In 2008, Ben Bernanke promised quantitative easing was temporary and that the Federal Reserve's balance sheet would soon shrink back to normal. Seventeen years later, Jerome Powell just announced $40 billion in monthly Treasury purchases starting Friday.

The rate cut was expected. The return of QE was not (at least not this early).

Creative Planning's Charlie Bilello captures the absurdity perfectly. Stocks are at all-time highs, home prices are at all-time highs, gold is at an all-time high, the money supply is at all-time highs, national debt is at all-time highs, and the inflation rate is double the Fed's target – and the Fed is easing anyway.

Three FOMC members dissented from yesterday's decision, which is the first time that has happened in six years. The central bank seems to be cracking under the weight of its own contradictions.

When the Fed buys bonds, it pushes investors into riskier assets searching for yield. This "liquidity wave" has historically inflated stocks, real estate, and bitcoin. The biggest loser? The U.S. dollar.

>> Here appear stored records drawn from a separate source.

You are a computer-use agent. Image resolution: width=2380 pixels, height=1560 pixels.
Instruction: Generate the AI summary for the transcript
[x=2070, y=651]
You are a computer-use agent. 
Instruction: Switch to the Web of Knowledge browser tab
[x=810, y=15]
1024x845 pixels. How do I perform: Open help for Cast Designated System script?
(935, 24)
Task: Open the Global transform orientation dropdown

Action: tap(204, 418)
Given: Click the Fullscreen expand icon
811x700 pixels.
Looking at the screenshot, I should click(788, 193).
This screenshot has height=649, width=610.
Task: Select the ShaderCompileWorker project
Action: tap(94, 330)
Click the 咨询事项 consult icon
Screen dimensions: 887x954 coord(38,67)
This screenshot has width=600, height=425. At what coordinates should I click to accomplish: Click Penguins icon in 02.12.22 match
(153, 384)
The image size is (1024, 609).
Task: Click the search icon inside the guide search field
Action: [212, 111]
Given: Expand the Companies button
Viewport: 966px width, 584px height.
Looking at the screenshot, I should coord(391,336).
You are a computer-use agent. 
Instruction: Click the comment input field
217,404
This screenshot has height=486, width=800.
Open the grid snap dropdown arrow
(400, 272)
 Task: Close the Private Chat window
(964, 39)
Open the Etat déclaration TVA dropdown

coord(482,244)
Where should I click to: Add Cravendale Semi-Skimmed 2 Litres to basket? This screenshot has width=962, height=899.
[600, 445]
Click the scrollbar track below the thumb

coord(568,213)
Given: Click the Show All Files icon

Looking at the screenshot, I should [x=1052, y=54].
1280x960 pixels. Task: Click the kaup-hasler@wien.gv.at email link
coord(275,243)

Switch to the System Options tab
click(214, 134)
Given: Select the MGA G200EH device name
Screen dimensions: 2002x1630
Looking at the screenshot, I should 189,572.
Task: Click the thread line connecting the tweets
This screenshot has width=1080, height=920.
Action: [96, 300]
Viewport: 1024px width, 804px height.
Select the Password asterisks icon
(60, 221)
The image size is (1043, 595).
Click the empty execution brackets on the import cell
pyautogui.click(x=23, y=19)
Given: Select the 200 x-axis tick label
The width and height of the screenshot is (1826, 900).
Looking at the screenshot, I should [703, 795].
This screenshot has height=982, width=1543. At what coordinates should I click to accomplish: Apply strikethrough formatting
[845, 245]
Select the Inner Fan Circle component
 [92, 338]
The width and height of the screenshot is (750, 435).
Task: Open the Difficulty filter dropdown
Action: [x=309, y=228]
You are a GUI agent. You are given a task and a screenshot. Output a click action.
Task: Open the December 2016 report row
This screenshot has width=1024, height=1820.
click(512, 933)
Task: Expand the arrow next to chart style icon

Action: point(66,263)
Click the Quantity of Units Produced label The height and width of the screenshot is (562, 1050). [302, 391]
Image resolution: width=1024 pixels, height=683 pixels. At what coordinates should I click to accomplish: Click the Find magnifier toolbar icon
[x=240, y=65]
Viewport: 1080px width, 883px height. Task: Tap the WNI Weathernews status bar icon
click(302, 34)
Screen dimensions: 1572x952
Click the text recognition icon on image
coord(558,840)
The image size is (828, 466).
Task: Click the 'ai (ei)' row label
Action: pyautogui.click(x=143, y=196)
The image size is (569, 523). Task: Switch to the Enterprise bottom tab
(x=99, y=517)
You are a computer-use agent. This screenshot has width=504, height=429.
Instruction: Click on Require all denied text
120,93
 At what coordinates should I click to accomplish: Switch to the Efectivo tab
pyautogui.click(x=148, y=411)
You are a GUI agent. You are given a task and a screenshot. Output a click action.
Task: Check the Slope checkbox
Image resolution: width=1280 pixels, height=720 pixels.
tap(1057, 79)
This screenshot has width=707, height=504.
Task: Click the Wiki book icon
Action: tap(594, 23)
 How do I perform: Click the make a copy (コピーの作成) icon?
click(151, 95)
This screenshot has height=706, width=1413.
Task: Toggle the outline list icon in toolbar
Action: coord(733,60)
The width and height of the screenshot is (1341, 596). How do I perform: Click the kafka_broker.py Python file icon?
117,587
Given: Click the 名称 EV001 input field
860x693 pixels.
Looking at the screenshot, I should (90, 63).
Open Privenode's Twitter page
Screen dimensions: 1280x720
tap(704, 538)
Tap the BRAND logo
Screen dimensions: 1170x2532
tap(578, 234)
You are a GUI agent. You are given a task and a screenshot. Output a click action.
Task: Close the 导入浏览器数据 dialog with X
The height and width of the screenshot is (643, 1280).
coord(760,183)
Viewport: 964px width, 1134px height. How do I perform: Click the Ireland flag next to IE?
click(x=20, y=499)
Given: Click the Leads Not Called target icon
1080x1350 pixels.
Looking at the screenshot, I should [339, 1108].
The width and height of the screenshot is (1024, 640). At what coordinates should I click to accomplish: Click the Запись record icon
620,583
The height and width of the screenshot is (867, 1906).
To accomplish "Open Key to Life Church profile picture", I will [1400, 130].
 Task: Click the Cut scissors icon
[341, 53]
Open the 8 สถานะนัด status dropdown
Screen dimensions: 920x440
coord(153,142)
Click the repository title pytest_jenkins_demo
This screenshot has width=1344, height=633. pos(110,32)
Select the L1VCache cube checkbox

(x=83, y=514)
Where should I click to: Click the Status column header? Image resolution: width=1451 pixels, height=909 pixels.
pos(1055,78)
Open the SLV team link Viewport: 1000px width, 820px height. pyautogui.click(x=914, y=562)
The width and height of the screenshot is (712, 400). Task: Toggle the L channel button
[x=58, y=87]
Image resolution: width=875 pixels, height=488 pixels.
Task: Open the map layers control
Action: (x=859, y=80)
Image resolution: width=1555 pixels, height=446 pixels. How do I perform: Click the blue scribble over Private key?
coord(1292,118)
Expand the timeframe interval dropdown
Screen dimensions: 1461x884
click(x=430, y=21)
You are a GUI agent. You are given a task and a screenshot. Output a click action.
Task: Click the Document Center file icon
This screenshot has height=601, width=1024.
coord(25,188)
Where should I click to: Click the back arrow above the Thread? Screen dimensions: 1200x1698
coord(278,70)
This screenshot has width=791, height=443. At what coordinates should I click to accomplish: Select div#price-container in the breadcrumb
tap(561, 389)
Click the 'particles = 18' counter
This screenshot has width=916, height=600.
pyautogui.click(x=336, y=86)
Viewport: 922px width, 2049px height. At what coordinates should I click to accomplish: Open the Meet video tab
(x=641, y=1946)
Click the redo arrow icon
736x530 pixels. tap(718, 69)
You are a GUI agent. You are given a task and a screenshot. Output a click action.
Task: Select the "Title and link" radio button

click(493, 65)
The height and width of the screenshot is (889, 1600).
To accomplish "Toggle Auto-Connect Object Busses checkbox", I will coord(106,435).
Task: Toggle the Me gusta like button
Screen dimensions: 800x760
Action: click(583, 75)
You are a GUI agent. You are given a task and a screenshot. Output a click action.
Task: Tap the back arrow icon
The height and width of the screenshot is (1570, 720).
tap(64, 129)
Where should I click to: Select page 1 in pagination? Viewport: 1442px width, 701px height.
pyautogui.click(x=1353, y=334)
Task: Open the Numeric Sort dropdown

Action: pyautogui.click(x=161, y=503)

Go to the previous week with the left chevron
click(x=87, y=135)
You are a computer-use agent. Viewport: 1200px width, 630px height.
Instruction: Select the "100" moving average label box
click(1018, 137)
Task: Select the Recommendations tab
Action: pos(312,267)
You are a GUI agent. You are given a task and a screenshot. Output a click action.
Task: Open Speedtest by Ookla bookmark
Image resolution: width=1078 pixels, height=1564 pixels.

The Fed cannot stop printing. It never could. Bitcoin exists because of and precisely for moments like this.

Satoshi Nakamoto statue installed at the New York Stock Exchange

The New York Stock Exchange now hosts the sixth of artist Valentina Picozzi's "disappearing" Satoshi Nakamoto statues, installed by bitcoin firm Twenty One Capital to coincide with the anniversary of Nakamoto's bitcoin mailing list launch on December 10, 2008. The NYSE called the installation "shared ground between emerging systems and established institutions," a contrast with just years ago when bitcoin was taboo on Wall Street. Public companies, private companies, sovereign treasuries, and funds now collectively hold more than 3.7 million bitcoin worth over $336 billion. Wall Street is no longer fighting the inevitable.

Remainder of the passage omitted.